One of those low-key Sundance darlings that threatened to get lost in the abyss of theatrical bigwigs, Flora and Son begins with our introduction to the titular character (Eve Hewson) in a Dublin nightclub, a self-destructive single mother, who got pregnant way too young and has regretted it ever since. Flora now divides her time between being a babysitter/ nanny, exchanging choice verbal abuses with her son — 14-year-old Max (Orén Kinlan), the moodiest of all troublemaker teenagers — and drunken one-night stands with whoever she can find at the bar. She’s still prone to the occasional run-in with her ex Ian (Jack Reynor in a hilarious cameo), a once-kinda-famous local musician whose band opened for Snow Patrol.
Flora and her son don’t hate each other — indeed, there’s even a bit of cantankerous Irish charm to the arguments in their cramped apartment — but there is a feeling that, unless reeled in soon, both these characters are on a downward spiral from which there could be no coming back. Determined to reverse this, Flora, in a stroke of (admittedly late) inspiration, gifts Max a dishevelled guitar in the hope that it might unearth some hidden musical potential within him. Alas, a terrible teen tantrum erupts, after which Flora decides to take up the guitar herself and virtually meets YouTube instructor Jeff (Joseph Gordon-Levitt) when looking up cheap online lessons.
It’s the most begrudging of meet-cutes (which almost doesn’t even happen after Flora unabashedly flirts with an awkward and alarmed Jeff), but slowly and surely, an endearing long-distance connection blossoms between them.

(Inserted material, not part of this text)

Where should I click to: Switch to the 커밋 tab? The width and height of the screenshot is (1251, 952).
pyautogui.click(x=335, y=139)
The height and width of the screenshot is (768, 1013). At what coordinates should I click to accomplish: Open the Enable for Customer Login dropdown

Beginning with lessons on strumming and plucking, to musings on how music and art can change lives, to co-writing a love ballad together, the two strike up a very Modern Love-ish (I had to) chemistry; director Carney smartly takes away the hindrance of a laptop screen at times, and puts them in the same room with each other.
Along the way, Flora also realises, much to her shock, that her son is musically inclined after all, just not in the way she hoped (he likes to create dance music on his computer). This culminates in mother and son making a music video together to impress a girl whom Max is crushing on — which comes off as a bit of a stretch — but there’s still so much charm in the narrative, that you can’t help rooting for them.
It’s the magnetic Hewson who brings it all together in a star turn for the ages. Best known as U2 frontman Bono’s daughter, and for her role in the deliciously evil Apple TV Plus series Bad Sisters, she infuses the deadpan Flora with an infectious, rebellious spirit that is impossible to ignore. Along with Gordon-Levitt, Hewson keeps the material from getting too schmaltzy at the most indulgent of times, armed with some hilariously sick zingers that dovetail nicely with Carney’s use of music as a method of healing.
And then there is the soundtrack in itself; the original songs are from Gary Clark and Carney, a glorious warm mix of lilting acoustic folk and electro-pop, though it pales in comparison to the filmmaker’s previous hit ventures. Credit must also go to the vocal performances of the lead actors, as Hewson and Gordon-Levitt impressively belt out one charming ditty after another.